The Defendant offered testimony that some of the entries of infringing style production on these records actually represented non-infringing style production. However, the evidence shows that the Defendant maintained separate and independent inventory records and/or entries for non-infringing styles. In view of such separate records and entries, the Court finds that production by the Defendant of infringing styles during the period is accurately reflected by the Defendant's Perpetual Inventory Records.
Applying the reasonable royalty rate of 25 cents per dozen pair to the total infringing foot sock production of 265,897 dozen pairs, the Court finds that the damages for infringement amount to $66,474.25. The Court further finds, in accordance with 35 U.S.C.A. § 284, that interest from the date that such royalty would have been payable must be added to the aforesaid amount. Marvel Specialty Co. v. Bell Hosiery Mills, 386 F.2d 287, 290 (4th Cir. 1967). The applicable rate of interest is six percent per annum. North Carolina General Statute 24-1. Applying the six percent as simple interest per annum against the royalties due for periodic production during the relevant periods, the Court finds that the sum of $16,890.91 would be due as interest and must be added to the $66,474.25 figure for a total of all damages in the sum of $83,194.16. See Plaintiff's Exhibit # 102.

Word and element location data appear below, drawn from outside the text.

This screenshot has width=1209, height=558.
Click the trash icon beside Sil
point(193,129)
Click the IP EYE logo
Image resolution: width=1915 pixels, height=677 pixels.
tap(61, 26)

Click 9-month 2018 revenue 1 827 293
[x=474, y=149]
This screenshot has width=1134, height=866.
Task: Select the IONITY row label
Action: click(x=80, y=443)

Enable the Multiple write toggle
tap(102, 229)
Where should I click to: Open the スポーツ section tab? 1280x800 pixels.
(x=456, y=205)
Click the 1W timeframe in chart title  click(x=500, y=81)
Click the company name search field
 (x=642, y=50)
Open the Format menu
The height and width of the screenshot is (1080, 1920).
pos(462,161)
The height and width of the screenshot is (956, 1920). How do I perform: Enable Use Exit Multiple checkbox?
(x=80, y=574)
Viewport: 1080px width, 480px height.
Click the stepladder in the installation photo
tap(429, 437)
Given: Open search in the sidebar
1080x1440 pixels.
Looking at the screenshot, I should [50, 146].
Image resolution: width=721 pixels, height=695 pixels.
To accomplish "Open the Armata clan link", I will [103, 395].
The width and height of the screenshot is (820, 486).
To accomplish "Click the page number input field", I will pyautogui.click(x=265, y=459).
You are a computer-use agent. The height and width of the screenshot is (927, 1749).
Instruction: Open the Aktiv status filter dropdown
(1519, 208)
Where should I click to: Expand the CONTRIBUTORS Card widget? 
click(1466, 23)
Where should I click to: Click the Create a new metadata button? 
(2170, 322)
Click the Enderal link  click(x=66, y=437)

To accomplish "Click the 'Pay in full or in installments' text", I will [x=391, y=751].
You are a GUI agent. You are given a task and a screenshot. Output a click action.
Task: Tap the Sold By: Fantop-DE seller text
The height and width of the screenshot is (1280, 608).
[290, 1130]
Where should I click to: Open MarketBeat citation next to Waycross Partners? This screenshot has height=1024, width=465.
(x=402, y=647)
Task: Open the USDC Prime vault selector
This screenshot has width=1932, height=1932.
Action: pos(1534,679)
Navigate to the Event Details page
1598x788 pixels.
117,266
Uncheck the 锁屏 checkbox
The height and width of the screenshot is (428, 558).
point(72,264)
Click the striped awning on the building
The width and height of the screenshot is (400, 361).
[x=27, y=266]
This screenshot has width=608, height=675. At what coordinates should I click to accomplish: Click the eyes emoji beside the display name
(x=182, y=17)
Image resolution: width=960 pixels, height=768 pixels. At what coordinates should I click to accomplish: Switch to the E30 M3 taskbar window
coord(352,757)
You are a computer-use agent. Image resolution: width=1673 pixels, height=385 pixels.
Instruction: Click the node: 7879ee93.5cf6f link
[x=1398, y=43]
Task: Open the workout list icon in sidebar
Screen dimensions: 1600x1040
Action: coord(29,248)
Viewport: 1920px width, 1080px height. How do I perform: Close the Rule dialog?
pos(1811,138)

Based upon the foregoing findings, the Court concludes that the application of the Doctrine of Intervening Rights under the second sentence of the second paragraph of 35 U.S.C.A. § 252 is discretionary, equitable in nature, and under such terms as the Court may direct. In view of the holding of the Court of Appeals that intervening rights apply to narrowed reissues and upon consideration of the evidence offered by the Defendant at the second trial, the Court concludes that said Defendant is entitled to some relief. Since much of the Defendant's documentary evidence covers its entire operation the Court finds it difficult to determine proper relief. However, after considering all the evidence and the equities presented by such evidence the Court finds and concludes that an appropriate and equitable method of determining the Defendant's relief should be based upon the cost of conversion of its Multi-purpose Circular Knitting Machines to infringing manufacture, and the cost of re-conversion to non-infringing manufacture. Giving the Defendant the benefit of the highest cost of conversion of $300.00 per machine for 50 machines and $30.00 per machine to re-convert them the Court concludes that the sum of $16,500.00 would constitute fair, just, and equitable relief for such intervening rights.
The Court further concludes that damages in the total sum of $83,194.16 for the infringement of the Plaintiff's Patent should be allowed, and that the Defendant should be given credit upon such damages for the sum of $16,500.00 as intervening rights relief, leaving a balance due the Plaintiff by the Defendant of $66,694.16.
The Court does not deem it equitable to permit the Defendant to continue its infringement, license free, in view of the five-year period of royalty free production which the Defendant enjoyed, and in view of the fact that the Defendant can avoid infringement with relative ease. An injunction *17 shall issue enjoining the Defendant from further production of any of the infringing styles.
The attorneys for the Plaintiff shall prepare and submit to the Court, with copy to the Defendant's counsel for approval as to form, a Judgment in accordance with these findings and conclusions.